---------- EXTRACTED ENTRIES ----------
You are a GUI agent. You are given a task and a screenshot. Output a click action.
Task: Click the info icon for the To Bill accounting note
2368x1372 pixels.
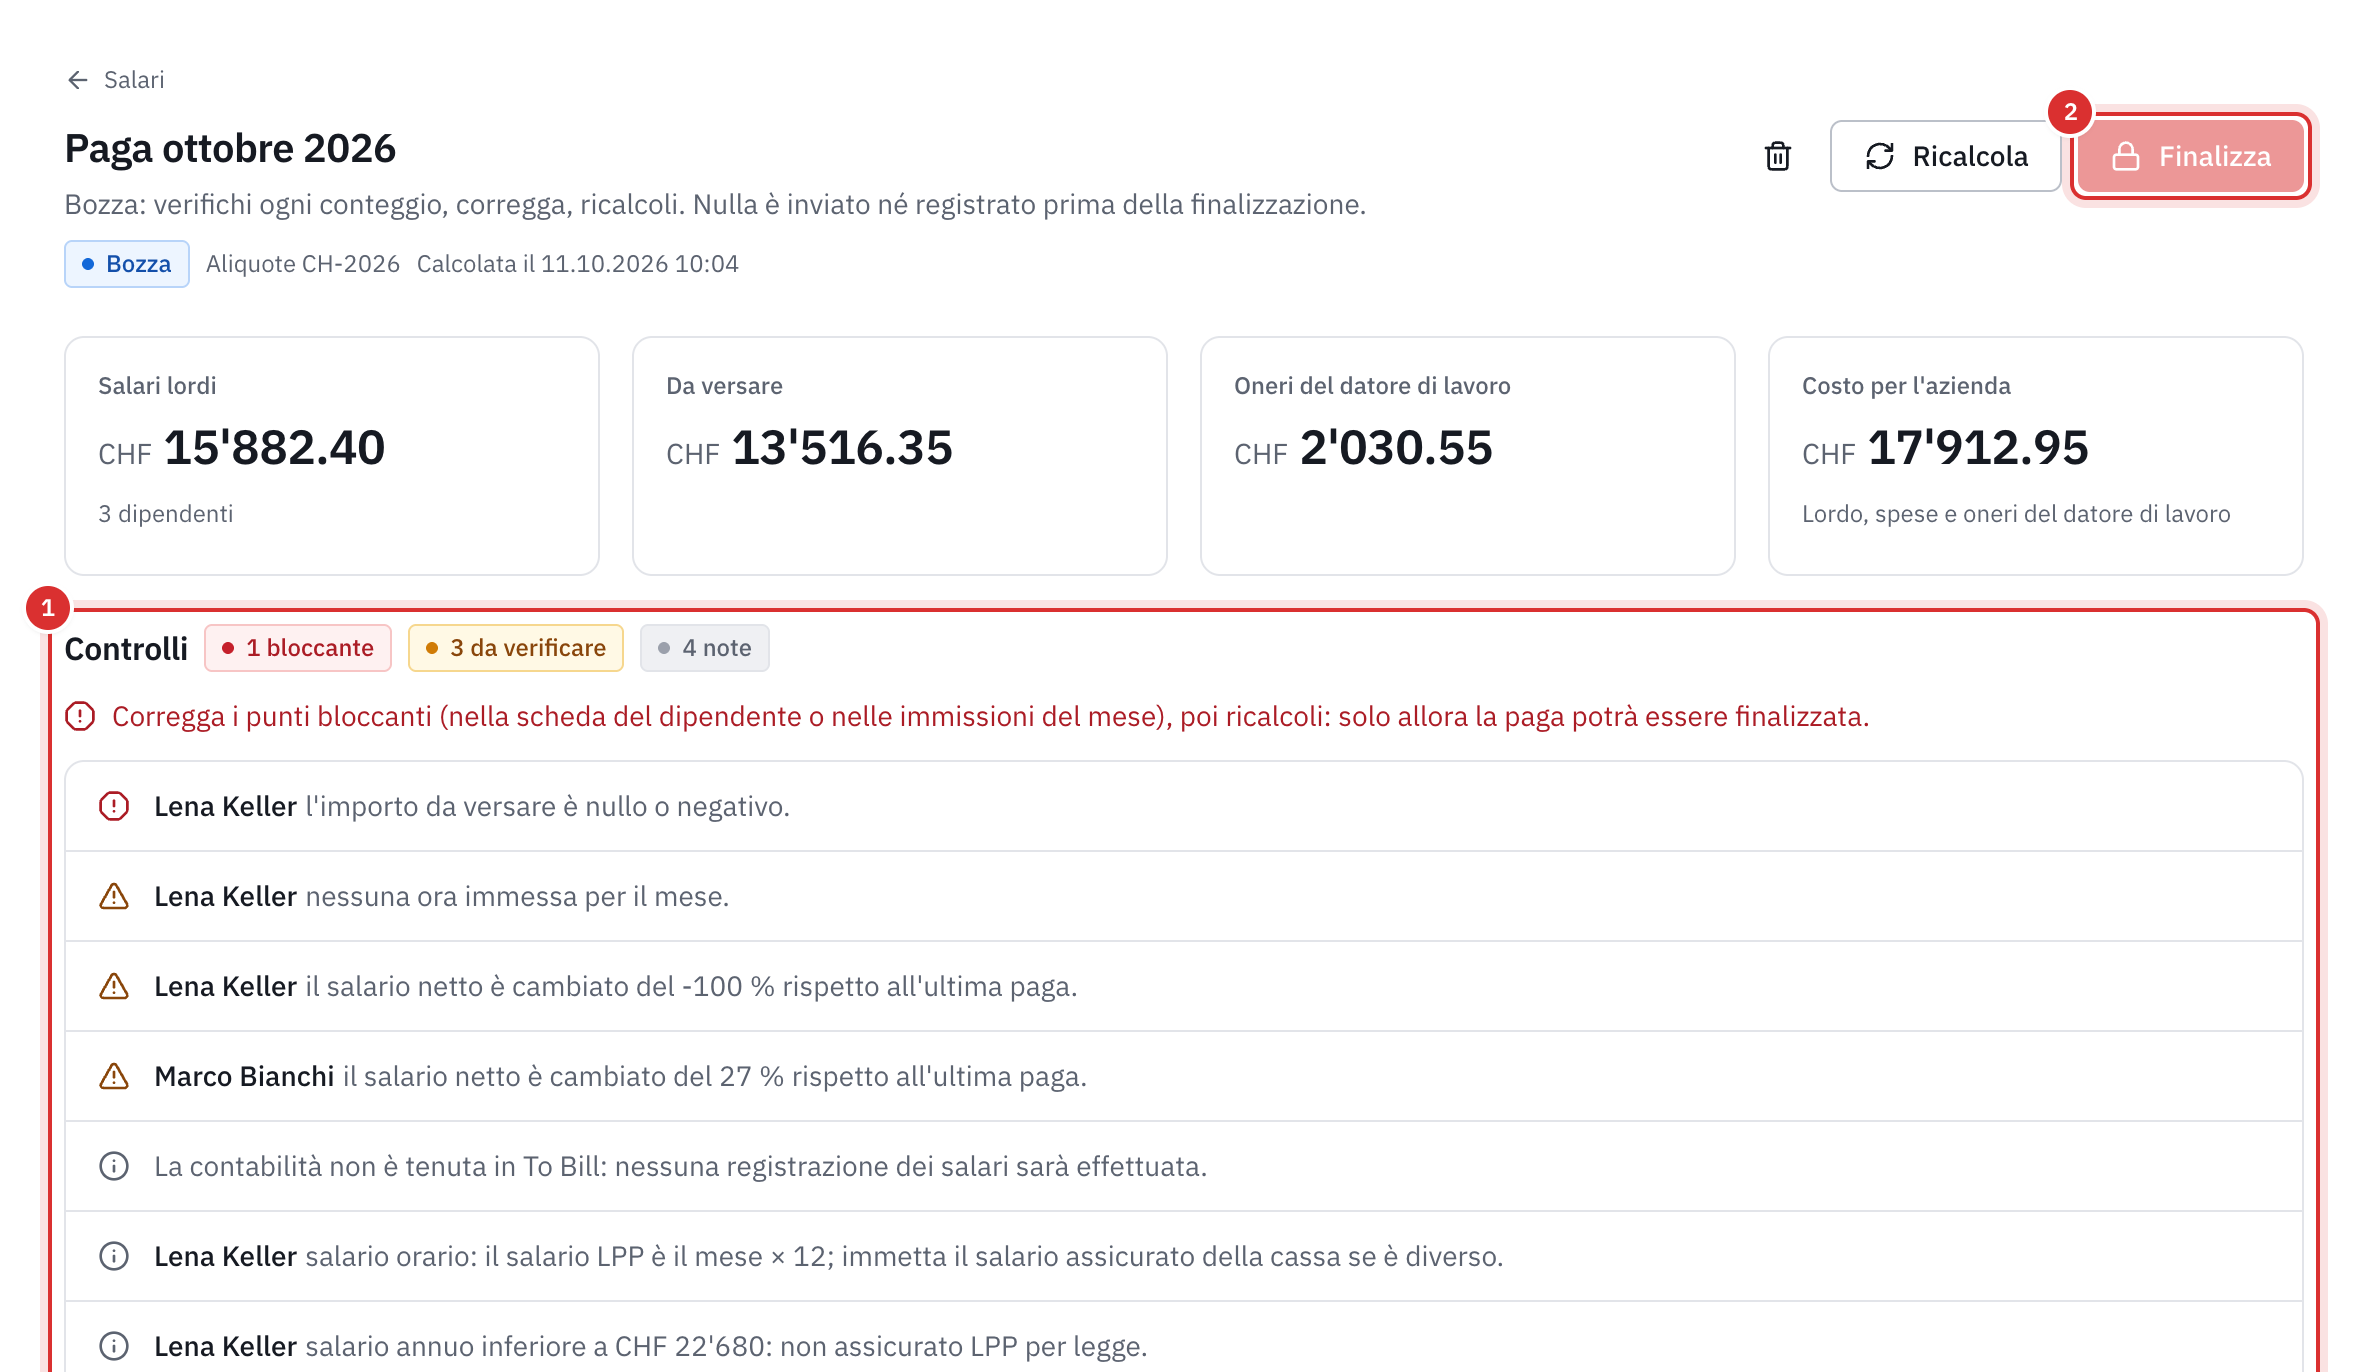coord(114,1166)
----------
---------- EXTRACTED ENTRIES ----------
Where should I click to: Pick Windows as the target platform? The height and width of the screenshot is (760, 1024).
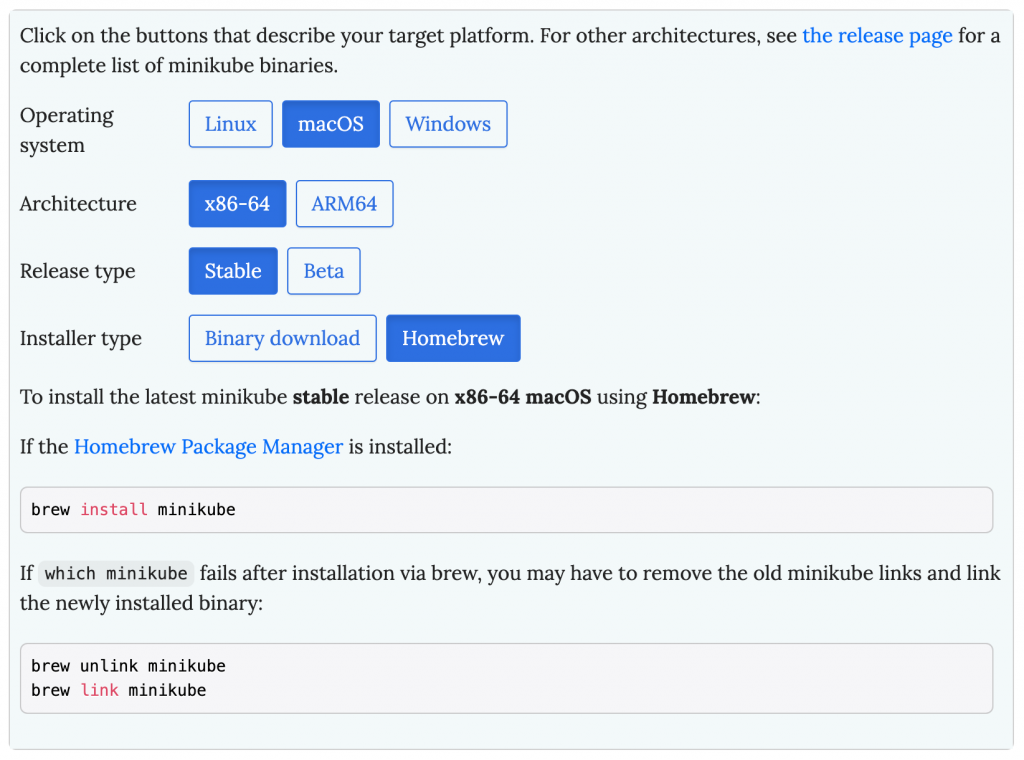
----------
=== WHAT YOU NEED TO DO ===
Look through the entries and return each line that has the word "screenshot" in it.

=== RESULT ===
You are a GUI agent. You are given a task and a screenshot. Output a click action.
Where should I click to: Pick Windows as the target platform? The height and width of the screenshot is (760, 1024).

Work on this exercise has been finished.